So ein schöner Satz. So wahr. So eingängig. So nachvollziehbar. So klar. Und so scheinbar logisch.

Und dennoch.

Kaum ein Mensch ist ohne Erwartungen. Erwartungen an sich selbst. Erwartungen an andere.

Beim Lesen dieses Zitates sind mir sofort Bilder von Eltern in den Kopf gekommen, die von ihren Kindern erwarten, dass sie einen angesehenen, akademischen, gut bezahlten Beruf wählen. Von Unternehmerfamilien, in denen meist eines der Kinder mit der generationalen Erwartung konfrontiert ist, das Familienunternehmen weiterzuführen. Und dies natürlich überwiegend in traditioneller Form.

Was den Kindern da aufgeladen wird, ist den meisten Eltern wahrscheinlich nicht bewusst. Ihr Blick ist darauf gerichtet, sich in Gestalt der eigenen Kinder, eigene unerfüllte Wünsche und Träume zu erfüllen. Traditionen fortzusetzen. Fast immer unter dem Vorwand, das Beste für die Nachkommen zu wollen. Sie sollen es besser machen und haben, als man selbst.
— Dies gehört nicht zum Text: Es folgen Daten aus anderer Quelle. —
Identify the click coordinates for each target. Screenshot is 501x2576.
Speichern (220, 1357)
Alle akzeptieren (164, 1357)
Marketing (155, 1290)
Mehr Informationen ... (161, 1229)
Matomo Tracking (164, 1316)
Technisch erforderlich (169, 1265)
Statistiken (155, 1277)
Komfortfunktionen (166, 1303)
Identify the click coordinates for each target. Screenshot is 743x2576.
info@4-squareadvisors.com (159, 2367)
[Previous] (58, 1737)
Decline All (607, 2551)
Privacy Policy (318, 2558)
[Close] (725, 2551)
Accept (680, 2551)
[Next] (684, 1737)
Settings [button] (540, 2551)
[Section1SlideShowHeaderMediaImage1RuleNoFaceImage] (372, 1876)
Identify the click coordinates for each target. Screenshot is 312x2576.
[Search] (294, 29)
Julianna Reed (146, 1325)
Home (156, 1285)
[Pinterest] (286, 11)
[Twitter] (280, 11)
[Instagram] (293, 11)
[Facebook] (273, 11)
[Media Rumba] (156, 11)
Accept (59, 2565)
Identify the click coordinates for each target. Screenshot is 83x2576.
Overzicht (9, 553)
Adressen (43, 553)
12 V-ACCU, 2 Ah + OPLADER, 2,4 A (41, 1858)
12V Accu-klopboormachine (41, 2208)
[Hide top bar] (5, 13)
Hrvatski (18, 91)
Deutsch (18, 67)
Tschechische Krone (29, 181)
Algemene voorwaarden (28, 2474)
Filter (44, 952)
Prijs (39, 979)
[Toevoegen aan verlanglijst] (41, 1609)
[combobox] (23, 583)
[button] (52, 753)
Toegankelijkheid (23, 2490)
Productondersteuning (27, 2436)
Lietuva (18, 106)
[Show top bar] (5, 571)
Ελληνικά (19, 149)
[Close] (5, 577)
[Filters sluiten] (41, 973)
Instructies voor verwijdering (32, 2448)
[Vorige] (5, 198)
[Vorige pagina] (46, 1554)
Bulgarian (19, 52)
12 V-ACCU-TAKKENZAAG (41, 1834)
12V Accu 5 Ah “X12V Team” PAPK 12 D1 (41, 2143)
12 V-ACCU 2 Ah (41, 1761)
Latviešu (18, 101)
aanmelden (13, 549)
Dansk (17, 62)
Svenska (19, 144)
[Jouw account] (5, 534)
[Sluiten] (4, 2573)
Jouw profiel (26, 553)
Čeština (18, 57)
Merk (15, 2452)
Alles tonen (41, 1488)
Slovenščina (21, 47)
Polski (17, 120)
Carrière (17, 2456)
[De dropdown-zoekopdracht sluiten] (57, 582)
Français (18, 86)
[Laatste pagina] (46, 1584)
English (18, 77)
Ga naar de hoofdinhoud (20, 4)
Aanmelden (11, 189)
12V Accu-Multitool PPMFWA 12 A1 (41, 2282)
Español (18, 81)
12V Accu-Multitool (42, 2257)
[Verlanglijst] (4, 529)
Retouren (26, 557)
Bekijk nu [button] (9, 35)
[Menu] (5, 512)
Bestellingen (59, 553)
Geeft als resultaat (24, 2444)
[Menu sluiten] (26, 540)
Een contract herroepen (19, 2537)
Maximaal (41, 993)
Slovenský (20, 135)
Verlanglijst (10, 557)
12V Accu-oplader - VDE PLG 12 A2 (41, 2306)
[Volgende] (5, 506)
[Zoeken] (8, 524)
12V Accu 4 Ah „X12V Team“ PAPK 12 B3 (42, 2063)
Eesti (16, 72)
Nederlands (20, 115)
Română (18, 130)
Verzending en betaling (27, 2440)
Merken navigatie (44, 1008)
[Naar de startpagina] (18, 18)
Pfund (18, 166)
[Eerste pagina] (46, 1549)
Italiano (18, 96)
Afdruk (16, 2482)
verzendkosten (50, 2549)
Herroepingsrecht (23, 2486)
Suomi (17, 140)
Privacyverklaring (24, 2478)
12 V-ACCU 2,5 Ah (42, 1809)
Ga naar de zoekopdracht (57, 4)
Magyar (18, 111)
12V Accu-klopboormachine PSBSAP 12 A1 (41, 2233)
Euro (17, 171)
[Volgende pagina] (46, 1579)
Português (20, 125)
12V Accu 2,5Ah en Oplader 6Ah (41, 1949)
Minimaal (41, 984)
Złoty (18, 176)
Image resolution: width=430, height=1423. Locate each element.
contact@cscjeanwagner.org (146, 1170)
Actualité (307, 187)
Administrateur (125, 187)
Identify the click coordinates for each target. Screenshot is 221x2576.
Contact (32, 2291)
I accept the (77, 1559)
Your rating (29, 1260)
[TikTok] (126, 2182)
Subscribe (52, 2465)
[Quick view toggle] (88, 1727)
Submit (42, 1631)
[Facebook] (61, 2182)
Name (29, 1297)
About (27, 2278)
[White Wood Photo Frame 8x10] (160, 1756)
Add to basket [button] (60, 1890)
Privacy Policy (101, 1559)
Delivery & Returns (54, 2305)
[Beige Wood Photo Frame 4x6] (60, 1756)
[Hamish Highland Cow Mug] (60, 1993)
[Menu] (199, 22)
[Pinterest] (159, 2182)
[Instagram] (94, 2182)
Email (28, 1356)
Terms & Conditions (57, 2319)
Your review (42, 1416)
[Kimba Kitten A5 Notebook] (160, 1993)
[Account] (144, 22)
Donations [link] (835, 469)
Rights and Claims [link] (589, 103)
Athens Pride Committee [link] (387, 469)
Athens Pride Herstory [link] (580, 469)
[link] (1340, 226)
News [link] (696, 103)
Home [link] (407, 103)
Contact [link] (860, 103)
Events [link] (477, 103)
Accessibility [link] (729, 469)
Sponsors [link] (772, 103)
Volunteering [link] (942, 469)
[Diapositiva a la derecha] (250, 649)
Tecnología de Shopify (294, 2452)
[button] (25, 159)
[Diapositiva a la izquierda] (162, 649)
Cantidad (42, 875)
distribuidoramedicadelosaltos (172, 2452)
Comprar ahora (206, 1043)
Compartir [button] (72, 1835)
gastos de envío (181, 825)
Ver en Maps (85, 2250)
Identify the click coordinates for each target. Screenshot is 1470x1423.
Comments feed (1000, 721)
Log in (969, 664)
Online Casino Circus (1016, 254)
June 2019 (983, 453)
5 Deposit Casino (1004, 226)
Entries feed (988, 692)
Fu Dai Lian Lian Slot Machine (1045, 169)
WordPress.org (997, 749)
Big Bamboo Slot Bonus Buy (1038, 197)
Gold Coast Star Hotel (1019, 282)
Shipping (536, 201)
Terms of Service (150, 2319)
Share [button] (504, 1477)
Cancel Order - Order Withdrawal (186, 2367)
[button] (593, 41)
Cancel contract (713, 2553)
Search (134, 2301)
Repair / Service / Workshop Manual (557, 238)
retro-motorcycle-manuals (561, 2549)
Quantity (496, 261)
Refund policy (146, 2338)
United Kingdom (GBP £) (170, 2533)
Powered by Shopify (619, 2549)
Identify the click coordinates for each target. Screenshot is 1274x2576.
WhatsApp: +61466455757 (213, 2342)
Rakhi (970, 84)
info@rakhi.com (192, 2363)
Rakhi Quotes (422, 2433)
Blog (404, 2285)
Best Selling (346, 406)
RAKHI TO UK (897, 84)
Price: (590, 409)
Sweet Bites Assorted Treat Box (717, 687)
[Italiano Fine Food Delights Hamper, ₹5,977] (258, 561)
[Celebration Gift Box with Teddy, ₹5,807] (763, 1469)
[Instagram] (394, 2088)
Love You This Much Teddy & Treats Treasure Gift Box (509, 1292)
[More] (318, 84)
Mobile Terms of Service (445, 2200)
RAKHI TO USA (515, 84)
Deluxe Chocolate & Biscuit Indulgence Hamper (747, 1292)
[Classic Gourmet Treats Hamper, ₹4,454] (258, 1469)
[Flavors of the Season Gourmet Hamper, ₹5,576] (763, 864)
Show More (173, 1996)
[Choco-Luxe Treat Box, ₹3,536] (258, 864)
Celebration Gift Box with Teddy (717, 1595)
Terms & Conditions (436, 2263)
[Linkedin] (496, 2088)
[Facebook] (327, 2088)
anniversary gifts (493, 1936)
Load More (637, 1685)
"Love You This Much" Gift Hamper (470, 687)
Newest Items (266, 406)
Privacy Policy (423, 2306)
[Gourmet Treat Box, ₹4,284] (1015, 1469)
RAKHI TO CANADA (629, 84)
Man glaubt, beseelt von den eigenen Ideen und der dazugehörigen Vorstellung, die Kinder in eine gute und bessere Zukunft zu geleiten.

Oder zu drängen. Zur eigenen Bedürfnisbefriedigung. Zur Wunscherfüllung. Zur Selbstberuhigung. - Neigen wir dazu unseren Kindern etwas aufzuladen, was nicht ihren eigenen Wünschen und Bedürfnissen entspricht. Was nicht zu ihnen gehört. Sondern zu uns. Das sollte uns klar sein.

Erst beim zweiten Lesen des Zitates und nachdem ich mir beim Ersten innerlich lächelnd auf die Seite meiner Schultern geklopft habe, die mich als gute Mutter auszeichnet, die sich ganz klar von projiziertem Erwartungsdruck distanziert… Erst dann hörte ich mich selbst sagen, als mein 10-jähriger Sohn mir stolz verkündete, er habe sich für die Posaune in seinem Schulorchester entschieden: „Posaune? Warum denn nicht Saxophon? Wie wir es besprochen hatten.“

Wir hatten gar nix besprochen! Ich hatte ihm gesagt, dass, wenn schon Blasinstrument, ja wohl das Saxophon am coolsten sei. Er sagte mir aber nun: „Ich werde Posaune spielen.“ Gedacht hab ich: „Na super.“ Gesehen habe ich meinen Vater, im ultrakonservativen Posaunenchor. Geantwortet habe ich: „Na gut. Ist doch auch schön.“ Geglaubt hat mir das ganz sicher niemand.

Ich habe mich auch schon einmal sagen hören, als Antwort auf die Frage, warum mein Sohn zur Realschule geht (Was eigentlich soll eine solche Frage?): „Schule ist nicht so sein Ding.“ Ich schäme mich dafür. Und ich muss nicht erwähnen, dass ich selbst zur Realschule gegangen bin. Beschwichtigt habe ich mich daraufhin mit dem gleichen ‚Ich wünsche mir doch nur das allertollste Leben für ihn‘-Schwachsinn, wie ich ihn insgeheim anderen Eltern vorwerfe.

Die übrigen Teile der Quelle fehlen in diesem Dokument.